--- Provided records ---
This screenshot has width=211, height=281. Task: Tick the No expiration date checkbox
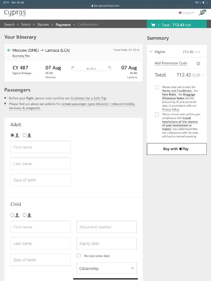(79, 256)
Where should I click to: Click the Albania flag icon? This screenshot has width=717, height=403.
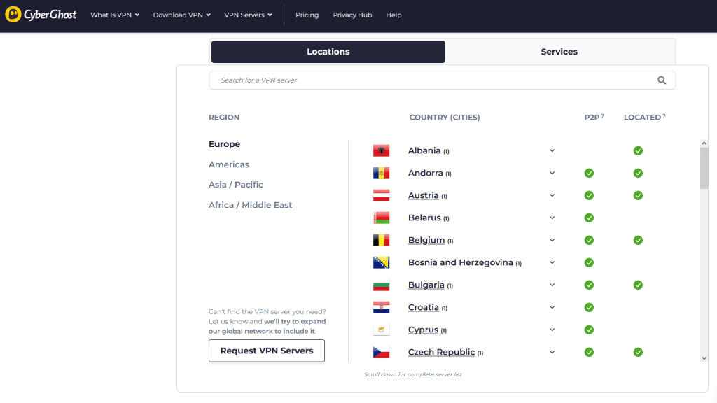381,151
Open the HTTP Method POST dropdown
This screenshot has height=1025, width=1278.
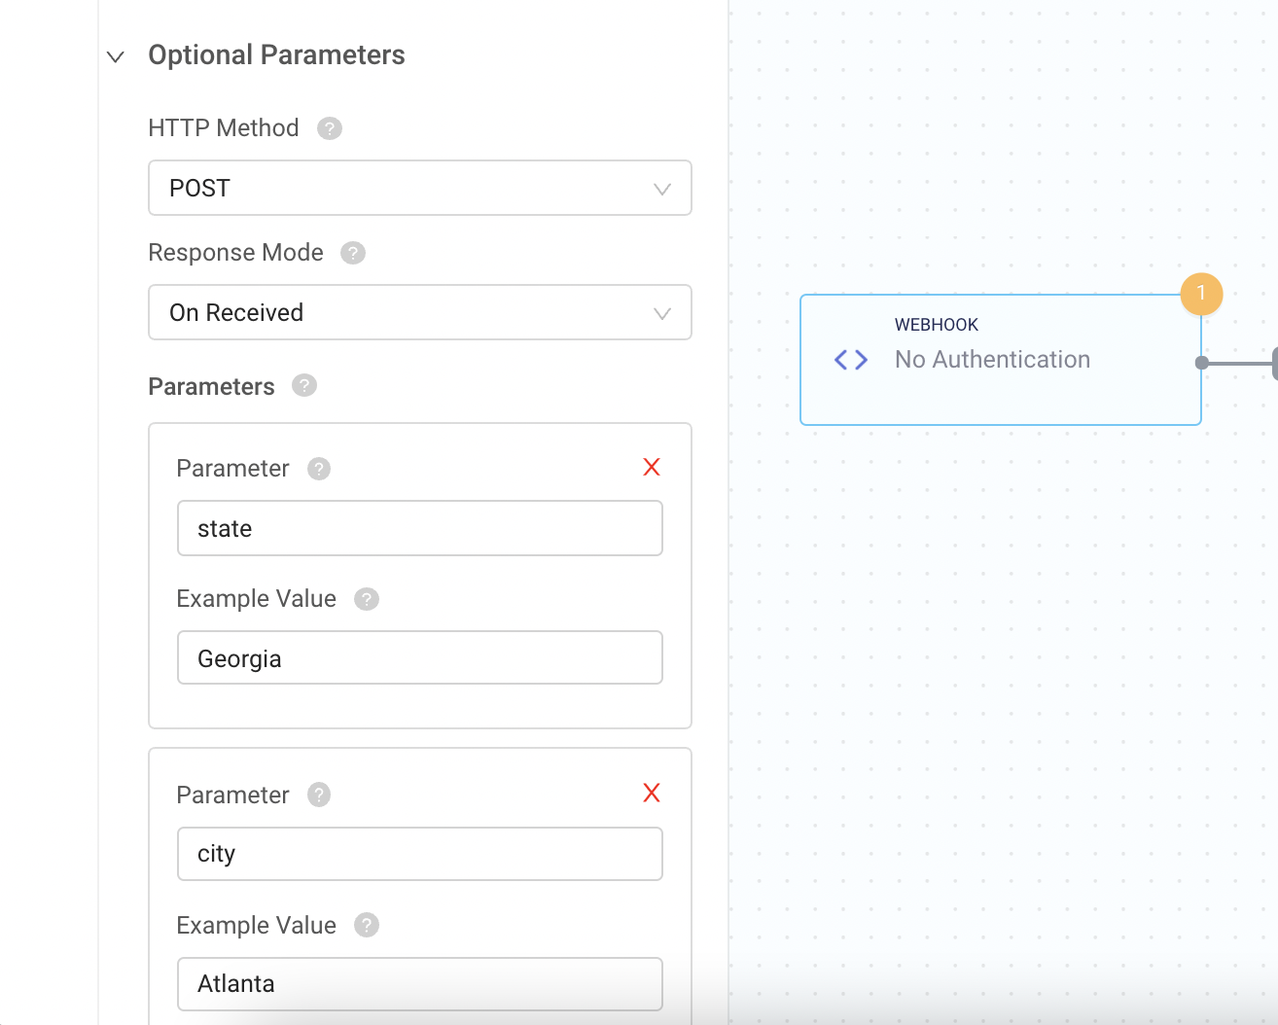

---

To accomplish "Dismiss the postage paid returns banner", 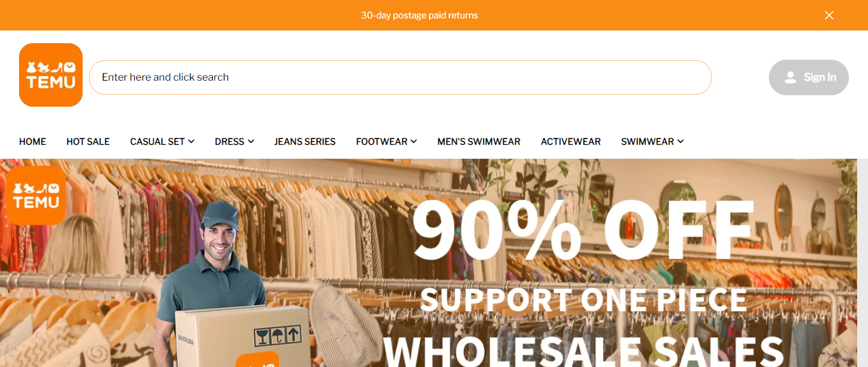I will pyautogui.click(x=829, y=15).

--- Task directions ---
How many lines of the material above contain the string "screenshot", with case counting? Reply with the number only.

--- Response ---
3